![]() |
Marciano Norman mantan Kabin |
Zonasatu.co.id, Jakarta - Di era demokratisasi ini, intelijen
negara dituntut untuk menciptakan, memicu,
mengacu serta menyelesaikan perubahan. Oleh karena itu intelijen harus
menyesuaikan diri dengan fenomena tuntutan perubahan, tanpa menyimpang dari
tujuan kepentingan nasional. Intelijen pun tak lagi bisa berbuat semaunya,
karena dituntut untuk lebih professional dalam koridor ketentuan hukum yang
berlaku, utamanya pasca pemberlakuan UU No. 17 Tahun 2011 tentang Intelijen
Negara.
Hal itu ditegaskan mantan Kepala Badan
Intelijen Negara (BIN), Letjen TNI (Purn).

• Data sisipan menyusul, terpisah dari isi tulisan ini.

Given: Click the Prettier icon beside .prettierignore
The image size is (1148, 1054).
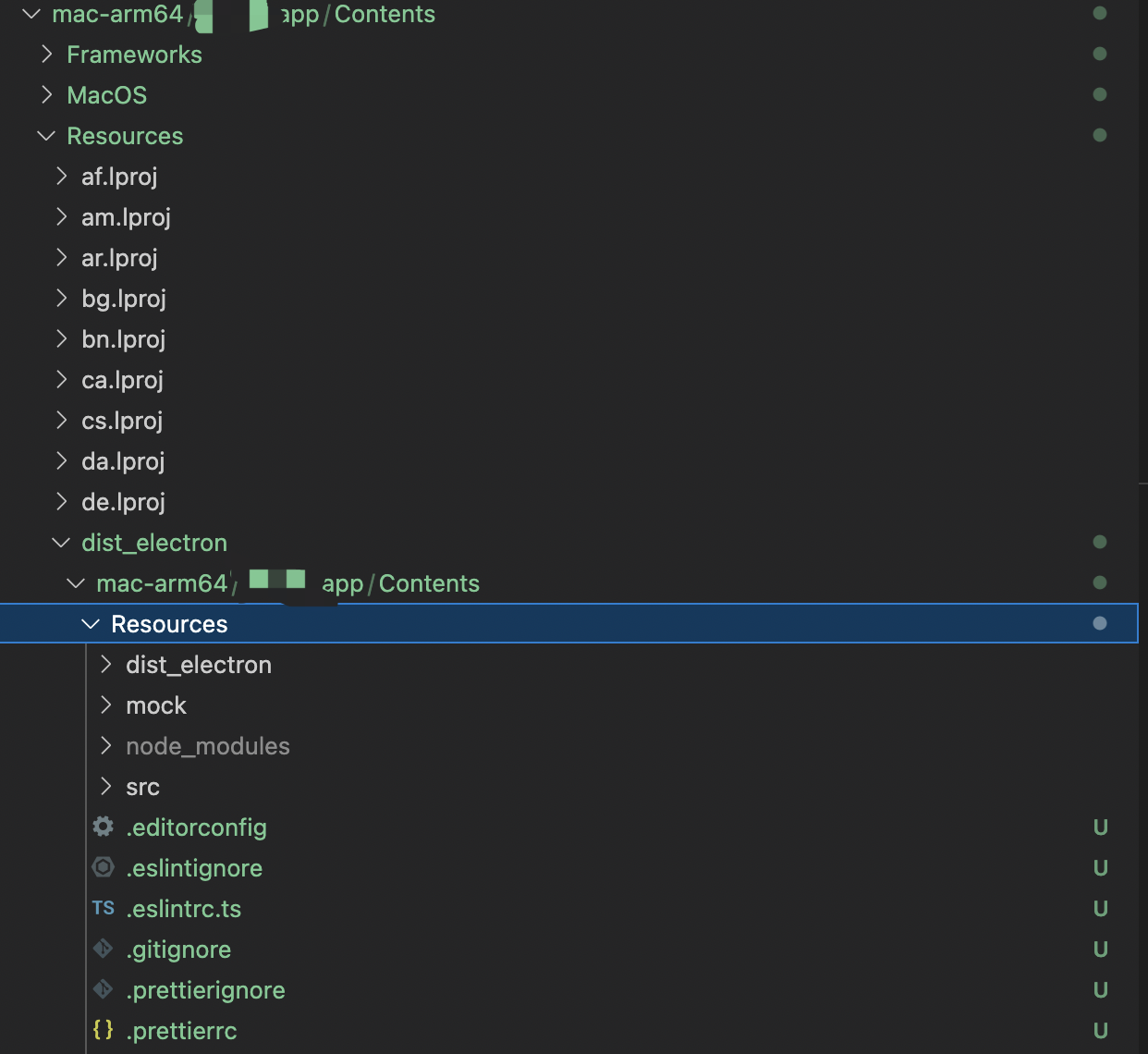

Marciano Norman saat diskusi
peluncuran bukunya yang berjudul “Intelijen
Negara : Mengawal Transformasi Indonesia Menuju Demokrasi yang Terkonsolidasi”,
di Jakarta, Jumat (10/7).
“Saya lah Kepala BIN pertama yang harus
melaksanakan amanat UU Intelijen Negara. Tentunya ada dinamika tersendiri,
karena Intelijen tidak lagi bebas sebebas-bebasnya. BIN dikawal ketat UU. Maka
tantangan saya merubah kultur insan intelijen kita agar menghormati UU di era
keterbukaan, tuntutan transparansi dan akuntabilitas,” kata Marciano.
Dengan kondisi dari BIN yang bebas
sebebasnya, kemudian menjadi lembaga yang harus mentaati atau dikawal ketat UU,
tentu menuntut kepiawaian insan intelijen dalam melaksanakan operasi intelijen
tanpa harus melanggar UU, apalagi melanggar HAM.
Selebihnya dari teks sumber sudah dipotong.